I also ordered a second lcWGS + Amplicon-Seq kit from basepaws for Bastu.  The mutation results and broad ancestry results were similar, but you can see differences in the exact values and top percentiles among technical replicates:


You can also see this report, which I submitted to FDA MedWatch.  However, please note that I do not believe that this was the right system for reporting for veterinary applications*.  I am following up to learn more, but I believe that you are supposed to fill out the PDF from this page and e-mail that to CVM1932a@fda.hhs.gov.  I think you may need to download the PDF, since it did not render correctly when viewed through my web browser.

To be fair, I wanted to compare the technical replicates compared at the same time.  While I think there are some noticeable improvements (such as providing a scale to switch to confident results and I think the percentiles have been removed), I think the point about the breeds might be even more clear:




You can see the top specific breed often changes.  I think some things are helped by switching to the confident assignments, even though that wasn't perfect.  I think seeing the top exotic result change between the confidence levels might help illustrate what I was saying about the problem with those assignments (such as the very rare Savannah):



I think there is still an issue with the chromosome painting (with the earlier problem explained below the footnotes), but it is the same issue that I encountered when I tried to run the analysis with public SNP chip data (which you can see at the middle of this post, for example).

In general, it seems like the broad ancestry groups are more robust than the specific breeds.  However, I thought it might be interesting that Maine Coon was the top Western breed if the confident results are selected (which might have matched the PCA plots that I showed above).  That said, you can hover / click the specific breeds to see the chromosomes for each breed.  So, the only specific chromosome that is common between the 2 technical replicates was chrB4.  However, Bastu is a carrier for the M3 long-hair marker, which is on chrB1.  So, these particular reports are not providing evidence that you can identify a segment that is similar to Maine Coon basepaws customers that includes Bastu's 1 copy (out of the needed 2 mutated FGF5 genes to cause long hair) of the M3 mutation in the FGF5 gene.  Plus, this is not true for my 15x sequencing report (Russian Blue is above Maine Coon).

Again, to be fair, basepaws makes clear that you should expect reports to be updated.  So, as long as you realize this (and don't take any action based upon the lcWGS results), I think this should be OK.  

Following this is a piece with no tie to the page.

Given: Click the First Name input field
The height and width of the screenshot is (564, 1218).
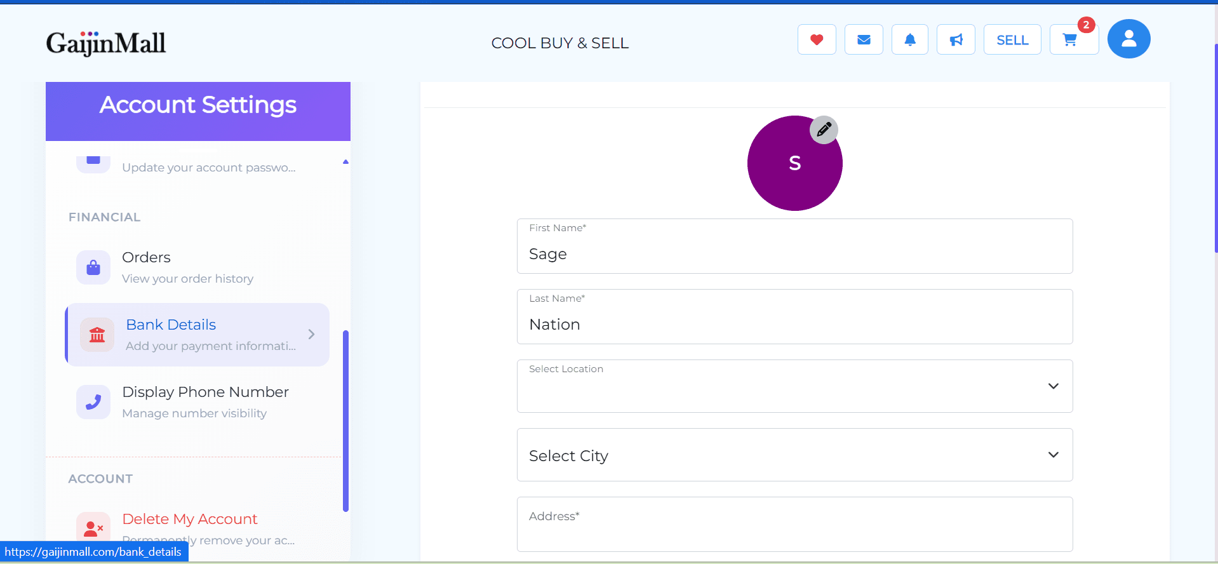Looking at the screenshot, I should pyautogui.click(x=794, y=253).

That said, the relatively greater contribution of "Western" ancestry was robust (with the UC-Davis results and my custom re-analysis of the raw higher coverage basepaws WGS data).  For example, with an earlier report, if you sum the "Western" (39.2%) and "Persian" (12.4%) contributions from basepaws (51.6% broader "Western"), that is similar to the K=4 ADMIXTURE analysis that I performed on Bastu's higher coverage data (65% Western ancestry).  I believe a 10-15% difference in ancestry estimates is relatively similar (and the conclusions are qualitatively the same).

I also had concerns about the use of percentiles, but I don't believe this is in the most recent reports.  However, this may be conceptually useful for discussions about things like Polygenic Risk Scores, so I moved that content below the footnotes.

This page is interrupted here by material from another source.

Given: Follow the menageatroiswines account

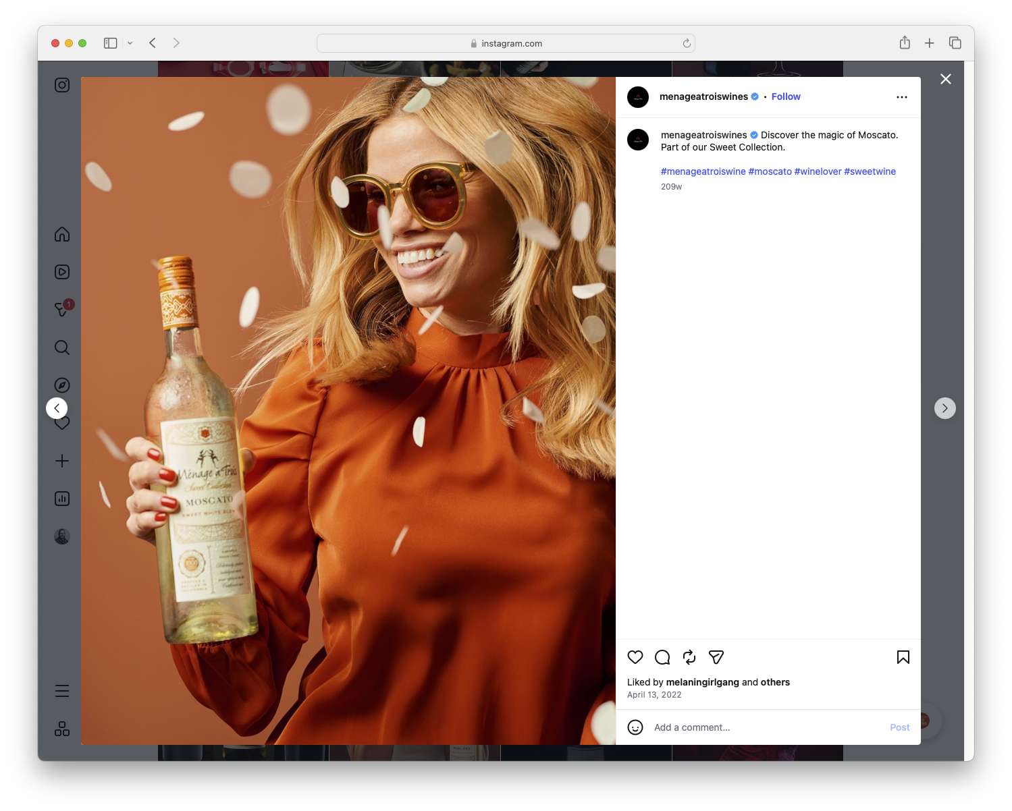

Similarly, I also moved down the content related to the earlier smaller segments below the footnotes (which had a different problem).

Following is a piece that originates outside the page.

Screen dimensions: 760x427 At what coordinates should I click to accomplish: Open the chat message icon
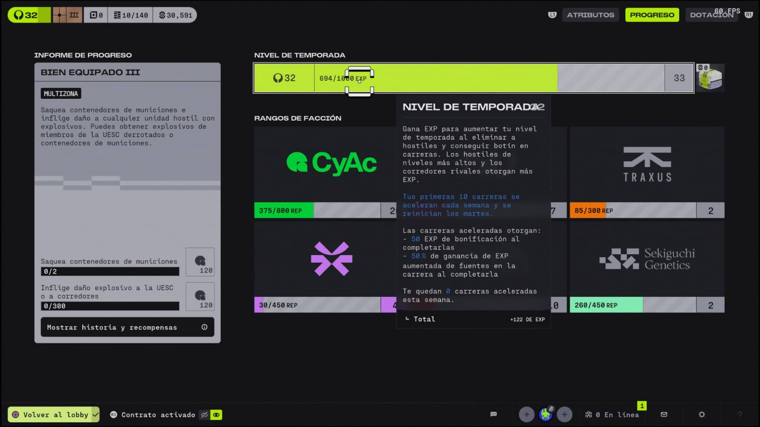click(x=493, y=414)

basepaws ~15x WGS (regular price $599)

  • I think this was supposed to be closer to ~20x, but please note that small fragments decrease the actual genomic coverage
  • There are links to download Bastu's raw FASTQ data from the GitHub page
  • This is my recommendation for getting raw data (for re-analysis)
    • I think you might technically be able to do with with a large enough donation to the 99 Lives project (not related to basepaws), but I think that is probably more about funding research than having a cost-effective way to get sequencing data.
    • If you were able to do sequencing on a lower-throughput machine through a DIYbio group, I think that would probably end up being more expensive.  However, I think that should be viewed more for training / education, rather than just getting raw data genomic data for your cat.
  • There was a fairly long time when I didn't have a report for this sample.  However, I more recently noticed that I can now download 3 reports, so I believe the report for my earliest sample was for the this higher coverage sequencing (as of 10/16/2020, you can view the PDF for "possible" results here and "confident" results here).
    • While I expect the individual variants / genotypes to be more accurate, I think there is still some room for improvement in the ancestry results (as I currently describe above for the lcWGS + Amplicon-Seq).
    • For example, it might be good that there is only "Western" and "Polycat" ancestry at the "confident" setting.  However, there are still some noticeable differences between my technical replicates in the last section (which I believe were the same on 10/16/2020, compared to the screenshots for an update for this blog post), including a change in the top breed (which expected was probably less robust / accurate).  Nevertheless, I think that the fact that the largest percentage (not on top)  was "Broadly Western" was a good sign.
    • In terms of the timing, my guess is that new customers probably won't have to wait as long to get the report (which I hope is updated as frequently as the others).
    • As a summary, I am showing some views of the 3 official basepaws reports below:

"Possible" Setting for basepaws ancestry report:




"Confident" Setting for basepaws ancestry report:





To be clear, all results that I  will now show below are custom analysis of raw data (and should not be expected for other basepaws customers).  For example, you can see a custom report that I created for Bastu here.  However, please note that the cost used to be higher, so I am listing what I paid (not the current price, which I have tried to update in the blog post).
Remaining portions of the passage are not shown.